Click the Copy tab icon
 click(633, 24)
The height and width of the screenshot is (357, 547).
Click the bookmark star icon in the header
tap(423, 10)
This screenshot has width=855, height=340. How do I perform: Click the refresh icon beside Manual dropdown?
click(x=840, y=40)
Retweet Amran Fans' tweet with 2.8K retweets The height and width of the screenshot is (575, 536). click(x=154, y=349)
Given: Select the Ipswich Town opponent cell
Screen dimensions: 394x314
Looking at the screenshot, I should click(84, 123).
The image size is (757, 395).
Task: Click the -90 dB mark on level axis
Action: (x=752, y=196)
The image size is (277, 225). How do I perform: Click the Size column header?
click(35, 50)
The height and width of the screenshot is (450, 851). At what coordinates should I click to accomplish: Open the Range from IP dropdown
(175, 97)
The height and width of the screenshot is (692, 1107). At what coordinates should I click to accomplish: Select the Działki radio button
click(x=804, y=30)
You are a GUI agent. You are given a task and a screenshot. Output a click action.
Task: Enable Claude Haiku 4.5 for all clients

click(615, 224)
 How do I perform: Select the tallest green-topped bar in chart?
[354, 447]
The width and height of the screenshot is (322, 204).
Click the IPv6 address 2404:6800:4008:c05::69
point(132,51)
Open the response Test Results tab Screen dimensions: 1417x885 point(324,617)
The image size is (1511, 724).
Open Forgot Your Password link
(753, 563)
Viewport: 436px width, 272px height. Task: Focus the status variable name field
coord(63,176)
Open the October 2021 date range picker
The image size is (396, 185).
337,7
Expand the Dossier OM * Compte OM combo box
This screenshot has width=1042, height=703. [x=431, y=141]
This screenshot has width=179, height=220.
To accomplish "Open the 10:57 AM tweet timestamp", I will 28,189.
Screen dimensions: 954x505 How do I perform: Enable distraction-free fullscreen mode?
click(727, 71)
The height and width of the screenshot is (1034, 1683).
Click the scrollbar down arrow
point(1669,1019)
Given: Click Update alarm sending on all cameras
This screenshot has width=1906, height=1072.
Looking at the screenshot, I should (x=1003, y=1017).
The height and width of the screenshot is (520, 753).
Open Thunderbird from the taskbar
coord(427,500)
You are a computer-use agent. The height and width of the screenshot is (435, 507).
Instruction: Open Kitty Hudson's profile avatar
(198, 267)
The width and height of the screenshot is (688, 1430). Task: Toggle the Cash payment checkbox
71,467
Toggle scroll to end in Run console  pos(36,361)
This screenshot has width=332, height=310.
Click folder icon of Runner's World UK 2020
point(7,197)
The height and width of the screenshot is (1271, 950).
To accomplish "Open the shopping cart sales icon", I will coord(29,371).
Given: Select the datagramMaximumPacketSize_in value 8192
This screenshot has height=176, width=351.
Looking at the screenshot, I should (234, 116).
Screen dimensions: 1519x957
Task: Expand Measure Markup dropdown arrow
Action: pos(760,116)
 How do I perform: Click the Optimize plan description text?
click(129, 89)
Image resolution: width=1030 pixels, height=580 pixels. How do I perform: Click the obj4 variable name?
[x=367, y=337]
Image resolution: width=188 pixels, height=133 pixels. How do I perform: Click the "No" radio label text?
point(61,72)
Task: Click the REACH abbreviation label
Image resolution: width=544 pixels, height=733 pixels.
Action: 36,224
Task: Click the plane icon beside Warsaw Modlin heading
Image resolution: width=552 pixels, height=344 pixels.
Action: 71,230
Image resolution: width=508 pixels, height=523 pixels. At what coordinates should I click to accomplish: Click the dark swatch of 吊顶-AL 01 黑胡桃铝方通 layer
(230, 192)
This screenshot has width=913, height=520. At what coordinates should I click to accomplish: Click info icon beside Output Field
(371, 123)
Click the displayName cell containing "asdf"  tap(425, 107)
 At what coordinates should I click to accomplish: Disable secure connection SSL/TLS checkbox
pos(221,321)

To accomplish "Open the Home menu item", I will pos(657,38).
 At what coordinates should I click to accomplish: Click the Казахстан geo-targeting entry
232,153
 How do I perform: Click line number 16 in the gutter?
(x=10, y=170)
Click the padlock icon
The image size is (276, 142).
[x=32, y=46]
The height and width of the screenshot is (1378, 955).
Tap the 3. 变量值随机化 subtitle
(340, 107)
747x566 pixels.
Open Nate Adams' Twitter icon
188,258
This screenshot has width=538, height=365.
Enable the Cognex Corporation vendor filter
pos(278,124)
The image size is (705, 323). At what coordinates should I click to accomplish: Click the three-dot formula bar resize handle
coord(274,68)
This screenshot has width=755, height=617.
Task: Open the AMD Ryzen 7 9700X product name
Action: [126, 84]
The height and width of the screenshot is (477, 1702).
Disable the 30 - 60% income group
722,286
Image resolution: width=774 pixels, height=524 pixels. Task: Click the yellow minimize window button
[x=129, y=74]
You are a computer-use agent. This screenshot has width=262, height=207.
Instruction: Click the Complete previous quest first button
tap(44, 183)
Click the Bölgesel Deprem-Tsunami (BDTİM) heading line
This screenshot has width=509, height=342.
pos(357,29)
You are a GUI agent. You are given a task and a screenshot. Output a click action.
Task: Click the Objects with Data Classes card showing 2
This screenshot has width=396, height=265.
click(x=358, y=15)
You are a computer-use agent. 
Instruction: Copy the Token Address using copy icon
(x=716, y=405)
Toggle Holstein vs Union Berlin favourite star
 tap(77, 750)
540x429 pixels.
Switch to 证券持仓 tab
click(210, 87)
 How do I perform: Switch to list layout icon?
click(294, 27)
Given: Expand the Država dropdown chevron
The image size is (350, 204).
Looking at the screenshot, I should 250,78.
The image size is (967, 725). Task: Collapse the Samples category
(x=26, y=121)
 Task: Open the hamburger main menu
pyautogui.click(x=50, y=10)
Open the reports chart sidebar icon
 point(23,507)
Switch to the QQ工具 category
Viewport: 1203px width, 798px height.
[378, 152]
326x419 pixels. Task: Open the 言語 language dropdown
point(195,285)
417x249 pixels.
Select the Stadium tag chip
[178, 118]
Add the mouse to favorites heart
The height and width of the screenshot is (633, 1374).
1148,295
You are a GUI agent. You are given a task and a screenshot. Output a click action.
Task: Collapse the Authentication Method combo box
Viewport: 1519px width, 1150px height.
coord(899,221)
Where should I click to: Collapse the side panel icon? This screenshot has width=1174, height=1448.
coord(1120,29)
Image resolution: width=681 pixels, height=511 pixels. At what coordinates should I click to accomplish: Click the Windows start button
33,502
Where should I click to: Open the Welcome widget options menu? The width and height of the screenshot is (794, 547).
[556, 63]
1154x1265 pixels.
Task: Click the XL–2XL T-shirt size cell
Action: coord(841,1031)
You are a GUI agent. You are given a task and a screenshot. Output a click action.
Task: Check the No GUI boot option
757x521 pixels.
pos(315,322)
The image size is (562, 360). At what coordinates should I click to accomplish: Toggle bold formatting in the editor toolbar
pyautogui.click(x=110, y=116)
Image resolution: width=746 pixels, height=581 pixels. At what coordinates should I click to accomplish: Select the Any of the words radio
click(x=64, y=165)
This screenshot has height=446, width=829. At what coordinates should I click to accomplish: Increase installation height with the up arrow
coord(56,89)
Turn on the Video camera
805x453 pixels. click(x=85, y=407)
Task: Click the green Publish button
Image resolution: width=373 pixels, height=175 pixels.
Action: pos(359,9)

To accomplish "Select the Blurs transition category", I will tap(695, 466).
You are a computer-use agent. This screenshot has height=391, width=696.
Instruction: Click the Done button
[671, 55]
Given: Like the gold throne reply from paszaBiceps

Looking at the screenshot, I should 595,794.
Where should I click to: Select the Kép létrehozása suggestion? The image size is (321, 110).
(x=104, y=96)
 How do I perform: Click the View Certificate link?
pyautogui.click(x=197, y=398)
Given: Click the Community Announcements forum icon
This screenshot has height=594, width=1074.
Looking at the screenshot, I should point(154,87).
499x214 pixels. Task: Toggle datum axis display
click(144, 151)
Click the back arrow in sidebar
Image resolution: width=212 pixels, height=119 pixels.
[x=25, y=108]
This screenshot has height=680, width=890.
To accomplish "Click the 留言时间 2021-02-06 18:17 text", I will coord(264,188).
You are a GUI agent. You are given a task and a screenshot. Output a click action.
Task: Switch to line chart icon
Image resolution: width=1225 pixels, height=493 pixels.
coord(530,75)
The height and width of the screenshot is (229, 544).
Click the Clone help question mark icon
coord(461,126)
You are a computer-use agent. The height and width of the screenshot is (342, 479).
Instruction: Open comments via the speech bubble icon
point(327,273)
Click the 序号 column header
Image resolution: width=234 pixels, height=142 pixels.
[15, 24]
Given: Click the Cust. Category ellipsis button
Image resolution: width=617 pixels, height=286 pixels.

-------------------------

ABOUT THIS TASK: Everything in the material above from the line that has "How do I perform: Click the View" through the line that has "This screenshot has height=680, width=890." must be duplicated exactly, with no other lines given.

REPLY:
 How do I perform: Click the View Certificate link?
pyautogui.click(x=197, y=398)
Given: Click the Community Announcements forum icon
This screenshot has height=594, width=1074.
Looking at the screenshot, I should point(154,87).
499x214 pixels. Task: Toggle datum axis display
click(144, 151)
Click the back arrow in sidebar
Image resolution: width=212 pixels, height=119 pixels.
[x=25, y=108]
This screenshot has height=680, width=890.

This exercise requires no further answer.